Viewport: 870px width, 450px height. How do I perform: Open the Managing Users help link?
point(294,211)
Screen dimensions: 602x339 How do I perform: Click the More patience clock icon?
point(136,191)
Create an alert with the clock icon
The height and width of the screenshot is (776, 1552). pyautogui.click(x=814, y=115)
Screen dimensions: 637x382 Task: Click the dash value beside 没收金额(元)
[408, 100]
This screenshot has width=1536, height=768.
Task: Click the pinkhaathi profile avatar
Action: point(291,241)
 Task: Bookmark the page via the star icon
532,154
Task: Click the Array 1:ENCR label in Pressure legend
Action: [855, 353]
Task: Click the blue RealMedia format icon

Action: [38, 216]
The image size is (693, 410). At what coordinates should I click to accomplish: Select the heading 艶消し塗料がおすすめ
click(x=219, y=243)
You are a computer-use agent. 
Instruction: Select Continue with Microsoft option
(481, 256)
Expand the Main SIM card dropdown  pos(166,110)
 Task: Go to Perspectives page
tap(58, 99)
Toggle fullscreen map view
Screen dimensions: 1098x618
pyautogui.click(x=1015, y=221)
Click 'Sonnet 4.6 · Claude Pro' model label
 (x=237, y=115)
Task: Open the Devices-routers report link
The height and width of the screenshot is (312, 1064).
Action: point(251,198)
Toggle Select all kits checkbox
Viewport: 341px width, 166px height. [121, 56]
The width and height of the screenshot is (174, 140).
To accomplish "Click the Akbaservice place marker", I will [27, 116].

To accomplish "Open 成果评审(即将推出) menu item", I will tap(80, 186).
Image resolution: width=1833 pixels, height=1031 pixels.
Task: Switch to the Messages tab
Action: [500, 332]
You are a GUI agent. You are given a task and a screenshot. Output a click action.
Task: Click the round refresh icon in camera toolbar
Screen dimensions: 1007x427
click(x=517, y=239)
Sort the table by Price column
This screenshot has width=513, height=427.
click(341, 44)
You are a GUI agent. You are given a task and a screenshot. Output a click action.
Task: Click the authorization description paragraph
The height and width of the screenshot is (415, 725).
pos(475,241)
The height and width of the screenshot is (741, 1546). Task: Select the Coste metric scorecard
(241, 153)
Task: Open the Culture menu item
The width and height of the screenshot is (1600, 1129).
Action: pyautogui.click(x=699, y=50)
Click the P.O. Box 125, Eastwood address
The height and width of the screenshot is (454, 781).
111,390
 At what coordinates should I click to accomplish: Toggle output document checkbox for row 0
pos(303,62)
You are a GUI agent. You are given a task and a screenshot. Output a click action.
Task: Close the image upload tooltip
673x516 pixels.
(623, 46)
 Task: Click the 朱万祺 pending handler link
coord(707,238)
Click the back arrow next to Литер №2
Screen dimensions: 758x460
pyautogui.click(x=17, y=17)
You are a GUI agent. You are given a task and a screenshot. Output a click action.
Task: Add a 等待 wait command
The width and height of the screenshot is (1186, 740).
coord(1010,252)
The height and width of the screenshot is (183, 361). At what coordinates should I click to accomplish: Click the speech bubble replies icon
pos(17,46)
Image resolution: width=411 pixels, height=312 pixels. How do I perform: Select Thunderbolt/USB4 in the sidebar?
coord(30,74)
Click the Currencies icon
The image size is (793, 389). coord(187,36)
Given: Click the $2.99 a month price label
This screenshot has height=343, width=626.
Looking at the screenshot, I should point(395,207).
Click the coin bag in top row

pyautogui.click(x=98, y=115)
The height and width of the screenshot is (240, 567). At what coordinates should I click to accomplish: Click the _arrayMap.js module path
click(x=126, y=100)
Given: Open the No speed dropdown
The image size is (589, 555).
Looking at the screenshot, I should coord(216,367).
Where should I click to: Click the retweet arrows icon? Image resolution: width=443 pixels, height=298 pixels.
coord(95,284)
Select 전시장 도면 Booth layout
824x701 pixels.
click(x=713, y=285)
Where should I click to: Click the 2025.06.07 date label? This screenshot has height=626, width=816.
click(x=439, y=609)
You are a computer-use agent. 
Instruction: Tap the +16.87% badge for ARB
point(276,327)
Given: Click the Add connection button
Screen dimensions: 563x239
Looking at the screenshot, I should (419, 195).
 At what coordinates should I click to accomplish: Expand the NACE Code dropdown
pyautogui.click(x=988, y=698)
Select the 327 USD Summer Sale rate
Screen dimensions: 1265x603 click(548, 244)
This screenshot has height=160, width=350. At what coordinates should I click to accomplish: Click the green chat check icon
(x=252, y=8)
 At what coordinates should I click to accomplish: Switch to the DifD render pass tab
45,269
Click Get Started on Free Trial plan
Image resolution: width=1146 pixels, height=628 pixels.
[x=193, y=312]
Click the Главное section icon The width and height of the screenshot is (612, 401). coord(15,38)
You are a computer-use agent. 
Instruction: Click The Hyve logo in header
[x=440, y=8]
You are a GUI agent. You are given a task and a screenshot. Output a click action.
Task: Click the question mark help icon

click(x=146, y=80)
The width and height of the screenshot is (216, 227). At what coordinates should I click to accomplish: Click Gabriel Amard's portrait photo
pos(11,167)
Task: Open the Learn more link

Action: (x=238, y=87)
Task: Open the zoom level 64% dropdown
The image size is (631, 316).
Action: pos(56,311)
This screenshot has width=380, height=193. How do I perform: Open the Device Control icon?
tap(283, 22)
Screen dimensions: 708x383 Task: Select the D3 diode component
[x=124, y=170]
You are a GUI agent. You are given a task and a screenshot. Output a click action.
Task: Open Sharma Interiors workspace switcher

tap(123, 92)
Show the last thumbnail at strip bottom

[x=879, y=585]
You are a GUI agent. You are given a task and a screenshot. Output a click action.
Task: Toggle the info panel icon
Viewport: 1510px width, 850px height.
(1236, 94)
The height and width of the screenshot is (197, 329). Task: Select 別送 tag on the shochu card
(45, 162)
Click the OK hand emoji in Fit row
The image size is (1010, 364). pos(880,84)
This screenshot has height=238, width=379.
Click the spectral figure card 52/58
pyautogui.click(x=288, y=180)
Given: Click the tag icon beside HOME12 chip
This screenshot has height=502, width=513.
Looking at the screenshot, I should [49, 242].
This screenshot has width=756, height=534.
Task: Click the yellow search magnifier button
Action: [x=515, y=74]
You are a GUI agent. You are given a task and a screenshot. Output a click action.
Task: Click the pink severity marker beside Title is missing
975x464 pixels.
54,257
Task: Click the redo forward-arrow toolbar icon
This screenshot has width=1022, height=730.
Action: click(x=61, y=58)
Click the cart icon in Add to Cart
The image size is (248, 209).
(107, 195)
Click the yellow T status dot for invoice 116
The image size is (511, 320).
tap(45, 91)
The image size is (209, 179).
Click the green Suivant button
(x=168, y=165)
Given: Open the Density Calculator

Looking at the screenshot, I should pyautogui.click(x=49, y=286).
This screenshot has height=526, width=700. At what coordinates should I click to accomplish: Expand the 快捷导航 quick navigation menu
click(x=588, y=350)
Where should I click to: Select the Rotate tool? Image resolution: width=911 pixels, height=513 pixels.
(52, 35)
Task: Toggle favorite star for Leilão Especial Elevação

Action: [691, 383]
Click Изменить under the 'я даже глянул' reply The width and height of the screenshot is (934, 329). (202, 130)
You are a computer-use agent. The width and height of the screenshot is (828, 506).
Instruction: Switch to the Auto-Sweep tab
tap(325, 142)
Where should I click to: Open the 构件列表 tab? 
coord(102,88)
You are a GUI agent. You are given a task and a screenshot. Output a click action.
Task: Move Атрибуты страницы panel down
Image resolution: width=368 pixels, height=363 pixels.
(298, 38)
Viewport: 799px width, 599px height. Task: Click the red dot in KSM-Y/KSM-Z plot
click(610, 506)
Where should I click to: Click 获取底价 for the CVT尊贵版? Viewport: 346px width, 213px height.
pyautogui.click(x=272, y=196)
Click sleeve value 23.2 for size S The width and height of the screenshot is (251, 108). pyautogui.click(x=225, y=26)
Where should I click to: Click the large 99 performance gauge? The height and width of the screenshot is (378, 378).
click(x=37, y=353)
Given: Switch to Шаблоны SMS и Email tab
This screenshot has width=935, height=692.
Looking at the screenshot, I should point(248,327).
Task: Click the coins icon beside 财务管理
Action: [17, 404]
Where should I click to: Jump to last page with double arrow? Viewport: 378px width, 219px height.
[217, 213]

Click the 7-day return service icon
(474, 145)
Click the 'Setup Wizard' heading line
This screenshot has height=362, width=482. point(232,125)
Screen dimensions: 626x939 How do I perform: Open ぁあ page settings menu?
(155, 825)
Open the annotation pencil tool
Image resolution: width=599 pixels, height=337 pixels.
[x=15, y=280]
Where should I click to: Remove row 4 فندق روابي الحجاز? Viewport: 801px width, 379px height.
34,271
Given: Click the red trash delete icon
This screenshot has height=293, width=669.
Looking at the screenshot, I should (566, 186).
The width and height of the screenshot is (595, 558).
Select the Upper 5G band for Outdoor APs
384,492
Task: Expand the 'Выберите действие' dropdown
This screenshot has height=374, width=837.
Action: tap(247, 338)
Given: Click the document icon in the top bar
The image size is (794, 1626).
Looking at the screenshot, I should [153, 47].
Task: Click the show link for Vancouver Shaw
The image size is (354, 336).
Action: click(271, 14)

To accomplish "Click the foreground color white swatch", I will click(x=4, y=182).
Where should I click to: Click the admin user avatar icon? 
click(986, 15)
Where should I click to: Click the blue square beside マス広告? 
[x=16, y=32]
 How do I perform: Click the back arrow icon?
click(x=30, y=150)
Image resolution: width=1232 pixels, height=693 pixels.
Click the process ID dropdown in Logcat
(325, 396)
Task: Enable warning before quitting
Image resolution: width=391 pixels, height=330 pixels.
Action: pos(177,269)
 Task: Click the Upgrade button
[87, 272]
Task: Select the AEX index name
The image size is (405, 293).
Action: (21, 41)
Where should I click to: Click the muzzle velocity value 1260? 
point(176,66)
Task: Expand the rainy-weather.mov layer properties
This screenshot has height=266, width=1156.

[What the exercise asks]: Read through the material above, and whenever a line contains "panel", copy it.

[Result of the task]:
Task: Toggle the info panel icon
Task: Move Атрибуты страницы panel down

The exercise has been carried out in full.